This week has been a week of spring cleaning in UK politics and beyond. In numerous political and government settings, we have seen departures from the old, and a warm(ish) welcome to the new.

The UK Government solidified its post-Brexit trade approach by joining the Comprehensive and Progressive Agreement for Trans-Pacific Partnership (CPTPP) this week. The announcement played in public debate along typical Brexit dividing lines. While many will see this ascension as being the first step to broader trading relations with the Indo-Pacific region, the figures do not yet reflect much of a benefit to the UK. The Government’s own estimates for example predict that joining the CPTPP will add a mere 0.08% to the UK’s GDP over the next decade. This is largely due to India and China not being members of the partnership.

In another announcement this week that was somewhat overlooked in the media, came the news that the BRICS economies (Brazil, Russia, India, China and South Africa) + the UAE have overtaken the G7 economies in their economic output. This is mostly driven by the emergence of India as an economic powerhouse, as well as China’s continued growth, and likely hampered by Russia’s economy which is currently languishing under the stress of Western sanctions due to the Ukraine war. The emergence of this trading block as a direct competitor to the G7 could put further impetus on the Government, currently trying to deter the narrative of declinism in the west, to deliver a more aggressive trade agenda with countries such as India, to cure the UK’s current export woes.

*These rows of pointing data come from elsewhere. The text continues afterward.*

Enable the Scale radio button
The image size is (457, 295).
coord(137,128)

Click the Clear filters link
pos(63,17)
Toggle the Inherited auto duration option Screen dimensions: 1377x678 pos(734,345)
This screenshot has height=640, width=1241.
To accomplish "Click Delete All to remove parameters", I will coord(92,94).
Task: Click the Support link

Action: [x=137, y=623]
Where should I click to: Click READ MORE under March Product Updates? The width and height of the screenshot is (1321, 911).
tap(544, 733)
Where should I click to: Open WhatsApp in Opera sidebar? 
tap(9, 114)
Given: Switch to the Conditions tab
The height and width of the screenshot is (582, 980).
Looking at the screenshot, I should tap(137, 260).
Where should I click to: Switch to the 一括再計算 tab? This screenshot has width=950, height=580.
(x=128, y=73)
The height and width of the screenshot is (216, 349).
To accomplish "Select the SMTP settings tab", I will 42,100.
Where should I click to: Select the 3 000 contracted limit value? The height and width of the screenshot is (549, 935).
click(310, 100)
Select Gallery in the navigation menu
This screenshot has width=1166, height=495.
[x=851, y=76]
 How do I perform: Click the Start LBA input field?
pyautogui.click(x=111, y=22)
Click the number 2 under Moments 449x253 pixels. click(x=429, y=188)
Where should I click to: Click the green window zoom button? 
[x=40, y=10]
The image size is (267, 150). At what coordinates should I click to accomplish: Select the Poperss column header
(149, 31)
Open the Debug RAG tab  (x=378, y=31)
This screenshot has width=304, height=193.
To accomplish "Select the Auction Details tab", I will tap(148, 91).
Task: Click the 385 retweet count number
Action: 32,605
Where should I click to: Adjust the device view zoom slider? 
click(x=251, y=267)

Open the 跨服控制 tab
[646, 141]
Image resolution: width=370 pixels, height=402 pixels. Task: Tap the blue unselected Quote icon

North of the border, we have seen a spring clean in Scottish politics too. As Nicola Sturgeon exited stage-left, Humza Yousaf entered the role of Scottish First Minister, with that classic margin of 52% of the membership vote, compared to 48% to Kate Forbes. Within hours of Yousaf taking up the role, Kate Forbes had resigned from the Scottish Government. Yousaf, seen as the Sturgeon continuity candidate, outlined in his first address to the Nation that he would continue with the former First Minister’s controversial gender recognition reforms. Coinciding with Yousaf’s ascension came a slew of opinion polling showing the Labour Party making quick gains over the SNP in Scotland, with most companies now showing a minute single figure lead for the incumbent party. This will come as welcome news to the Leader of the Opposition’s Office, which now estimates that the SNP implosion and continued rift could give Labour 15-20 seats at the next General Election.

And speaking of Labour, Keir Starmer continued to tighten his group over constituency parties and the candidate selection process this week. As the next General Election could be as close as a year away, the Labour Party are pressing ahead with selecting Parliamentary candidates. Throughout the selection process, former Corbyn loyalists have been routed from the Party, as centrist candidates have been prioritised. It is safe to say that no leader has ever had such a grip on the internal mechanisms of the Party. And with Labour having its best polling lead since the late 00s, and the stakes being so high, who can blame the leader for ousting the purism that’s been leftover from the Corbyn years? Rumours are that the Labour Party looks to select up to 40 more candidates in marginal seats by the end of the summer, clearing the way for the General Election campaign.

But before we get caught up in General Election fever, Labour must first deliver a successful local elections performance - which it plans to do on the back of a promise of a council tax freeze. We also saw the Conservatives launch their local campaign this week, which saw little pick-up from the national media, as well as Ed Davey launching his Lib Dem assault on the ‘blue wall’ from Berkhamsted.